Social Studies / Custody Evaluations

Many social studies have been thrown out in court because the individual conducting the study was not licensed and or failed to meet minimum qualifications. This directly impacted the outcome of many cases.

I am licensed with the state of Texas, have completed over 100 Court-Ordered Social Studies, for judges and attorneys throughout the Rio Grande Valley. I have served as an expert witness in several court cases and have had a significant impact on the positive outcome of cases.

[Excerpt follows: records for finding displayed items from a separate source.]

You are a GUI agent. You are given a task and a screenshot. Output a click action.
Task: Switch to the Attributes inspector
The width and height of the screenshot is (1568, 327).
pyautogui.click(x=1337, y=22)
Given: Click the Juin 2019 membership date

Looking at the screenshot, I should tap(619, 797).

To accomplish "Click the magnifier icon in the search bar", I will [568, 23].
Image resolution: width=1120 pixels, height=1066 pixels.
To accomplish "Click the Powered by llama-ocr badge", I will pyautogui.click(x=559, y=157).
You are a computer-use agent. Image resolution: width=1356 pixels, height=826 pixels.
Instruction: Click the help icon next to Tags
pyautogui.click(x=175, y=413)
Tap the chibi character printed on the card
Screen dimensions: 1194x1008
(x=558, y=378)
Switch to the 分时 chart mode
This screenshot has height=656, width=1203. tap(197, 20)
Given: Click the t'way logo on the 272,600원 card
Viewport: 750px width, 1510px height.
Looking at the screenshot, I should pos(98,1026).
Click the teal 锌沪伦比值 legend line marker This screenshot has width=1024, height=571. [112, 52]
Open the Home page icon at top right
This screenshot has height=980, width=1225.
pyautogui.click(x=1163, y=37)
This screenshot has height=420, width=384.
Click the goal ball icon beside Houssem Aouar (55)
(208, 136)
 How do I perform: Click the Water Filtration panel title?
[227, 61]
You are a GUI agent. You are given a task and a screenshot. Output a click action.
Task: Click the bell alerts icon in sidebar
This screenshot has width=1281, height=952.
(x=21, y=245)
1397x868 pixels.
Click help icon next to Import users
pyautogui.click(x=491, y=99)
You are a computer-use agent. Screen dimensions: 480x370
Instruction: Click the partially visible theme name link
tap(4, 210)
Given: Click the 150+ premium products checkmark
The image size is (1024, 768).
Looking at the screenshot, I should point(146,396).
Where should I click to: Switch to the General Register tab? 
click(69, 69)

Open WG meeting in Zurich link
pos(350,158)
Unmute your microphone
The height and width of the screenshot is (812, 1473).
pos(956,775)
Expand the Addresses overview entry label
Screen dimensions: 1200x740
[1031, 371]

Follow this link directly to the Texas State website. TEXAS FAMILY CODE, SUBCHAPTER D. SOCIAL STUDY

Social Study for Courts

We provide Social Studies in McAllen

Social Studies are court ordered when Judges would like additional information about parents, their parenting styles, living conditions, employment and educational backgrounds and your relationship status.  These studies are conducted by licensed professionals who have experience and expertise with working with families and children.   Custody evaluations are usually conducted in the home and involve completion of extensive questionnaires about your background, your children and others living in your home.  During the process you will be asked to give the names and contact information of individuals who know you and your children.  These individuals should be professionals including teachers, physicians, psychologist, therapist, child caregivers and others who know you and your children.  Relatives may also be contacted to provide additional information.  All of this information and recommendations will be placed in a report that will be filed with the court.  This information along with other information presented to the judge during the custody hearing will the basis for the court’s custody decision.

What is a Home Study?

A social study is both a process and a document. It is an evaluation of the circumstances and condition of the child and the home of the individual requesting possession or conservatorship. The process involves a social worker conducting a series of interviews with potential conservators, family members, references and third party collaterals. The social worker will evaluate all aspects of a prospective family’s life, including their health, social, family, employment background and disciplinary practices with their own children and children in the prospective home. This evaluation provides the court with a picture of the family, its dynamics, and the current abilities of the prospective conservators’ abilities to meet their children’s needs.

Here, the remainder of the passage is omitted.